What is needed — Render everything from the line containing "Select the Cash accounting method" down to the line containing "The width and height of the screenshot is (453, 339)." as a numbered list, omitting blank lines.

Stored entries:

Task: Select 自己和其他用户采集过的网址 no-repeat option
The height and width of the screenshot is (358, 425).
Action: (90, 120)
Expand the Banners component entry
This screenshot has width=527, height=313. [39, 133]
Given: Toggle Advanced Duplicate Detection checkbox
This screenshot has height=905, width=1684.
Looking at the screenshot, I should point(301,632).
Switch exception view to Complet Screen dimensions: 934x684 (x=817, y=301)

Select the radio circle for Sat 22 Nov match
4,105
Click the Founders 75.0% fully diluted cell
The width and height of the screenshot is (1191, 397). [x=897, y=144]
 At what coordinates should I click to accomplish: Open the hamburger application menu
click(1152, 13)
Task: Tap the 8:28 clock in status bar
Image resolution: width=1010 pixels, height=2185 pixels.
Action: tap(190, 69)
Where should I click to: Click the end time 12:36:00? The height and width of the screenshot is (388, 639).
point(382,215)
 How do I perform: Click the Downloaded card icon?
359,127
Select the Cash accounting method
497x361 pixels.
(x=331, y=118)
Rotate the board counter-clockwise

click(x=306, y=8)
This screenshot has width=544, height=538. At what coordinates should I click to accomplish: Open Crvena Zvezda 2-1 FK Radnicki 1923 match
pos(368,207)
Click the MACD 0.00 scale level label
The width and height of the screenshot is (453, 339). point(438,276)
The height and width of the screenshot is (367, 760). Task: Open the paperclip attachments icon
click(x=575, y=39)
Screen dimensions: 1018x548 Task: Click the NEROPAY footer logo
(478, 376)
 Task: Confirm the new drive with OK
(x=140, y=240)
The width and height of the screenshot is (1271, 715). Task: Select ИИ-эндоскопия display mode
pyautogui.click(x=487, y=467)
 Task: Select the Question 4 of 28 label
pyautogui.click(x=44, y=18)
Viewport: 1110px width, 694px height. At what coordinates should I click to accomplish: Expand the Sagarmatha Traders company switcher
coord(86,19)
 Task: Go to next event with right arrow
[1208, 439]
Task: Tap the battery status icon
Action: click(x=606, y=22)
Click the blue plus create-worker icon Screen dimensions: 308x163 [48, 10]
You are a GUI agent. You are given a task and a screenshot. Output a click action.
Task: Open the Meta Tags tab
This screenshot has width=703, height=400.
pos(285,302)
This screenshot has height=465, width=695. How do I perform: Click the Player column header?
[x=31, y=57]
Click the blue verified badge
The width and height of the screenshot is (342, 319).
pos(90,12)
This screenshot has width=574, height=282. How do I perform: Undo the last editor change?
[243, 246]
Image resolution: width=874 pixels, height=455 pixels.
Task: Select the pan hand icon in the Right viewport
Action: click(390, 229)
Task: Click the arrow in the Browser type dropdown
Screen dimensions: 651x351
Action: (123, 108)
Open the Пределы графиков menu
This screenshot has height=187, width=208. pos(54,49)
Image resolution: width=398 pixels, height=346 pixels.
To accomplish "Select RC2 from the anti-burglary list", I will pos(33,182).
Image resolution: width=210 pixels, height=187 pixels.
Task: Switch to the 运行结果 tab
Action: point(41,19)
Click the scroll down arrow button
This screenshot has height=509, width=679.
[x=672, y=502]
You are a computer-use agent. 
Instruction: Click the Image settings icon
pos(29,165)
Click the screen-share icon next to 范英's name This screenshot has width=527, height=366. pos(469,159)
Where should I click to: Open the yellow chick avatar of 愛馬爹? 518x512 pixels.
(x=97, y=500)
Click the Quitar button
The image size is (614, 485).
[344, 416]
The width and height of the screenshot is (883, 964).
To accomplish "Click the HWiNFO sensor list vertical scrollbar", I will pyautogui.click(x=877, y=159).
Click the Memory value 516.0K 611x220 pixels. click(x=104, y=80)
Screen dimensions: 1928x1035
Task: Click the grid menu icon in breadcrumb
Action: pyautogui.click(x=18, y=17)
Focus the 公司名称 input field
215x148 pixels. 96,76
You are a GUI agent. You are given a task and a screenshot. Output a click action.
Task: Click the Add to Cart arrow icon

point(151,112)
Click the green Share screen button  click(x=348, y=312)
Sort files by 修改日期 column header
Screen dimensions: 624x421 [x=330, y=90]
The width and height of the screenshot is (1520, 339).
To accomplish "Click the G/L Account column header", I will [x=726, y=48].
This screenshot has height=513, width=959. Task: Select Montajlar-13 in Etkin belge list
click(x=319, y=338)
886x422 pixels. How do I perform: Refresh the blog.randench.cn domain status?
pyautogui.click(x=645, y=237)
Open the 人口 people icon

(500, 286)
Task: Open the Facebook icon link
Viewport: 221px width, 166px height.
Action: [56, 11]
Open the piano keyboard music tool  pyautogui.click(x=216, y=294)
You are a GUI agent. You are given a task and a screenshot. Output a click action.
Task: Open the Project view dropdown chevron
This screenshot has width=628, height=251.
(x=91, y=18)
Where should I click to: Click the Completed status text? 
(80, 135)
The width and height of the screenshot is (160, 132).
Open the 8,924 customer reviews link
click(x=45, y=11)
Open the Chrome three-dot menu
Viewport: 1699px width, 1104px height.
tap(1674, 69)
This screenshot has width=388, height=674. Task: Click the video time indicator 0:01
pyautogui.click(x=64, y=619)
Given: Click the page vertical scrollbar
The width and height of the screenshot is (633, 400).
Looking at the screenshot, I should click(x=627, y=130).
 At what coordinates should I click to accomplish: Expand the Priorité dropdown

Right answer —
1. Select the Cash accounting method
2. 497x361 pixels.
3. (x=331, y=118)
4. Rotate the board counter-clockwise
5. click(x=306, y=8)
6. This screenshot has width=544, height=538. At what coordinates should I click to accomplish: Open Crvena Zvezda 2-1 FK Radnicki 1923 match
7. pos(368,207)
8. Click the MACD 0.00 scale level label
9. The width and height of the screenshot is (453, 339). point(438,276)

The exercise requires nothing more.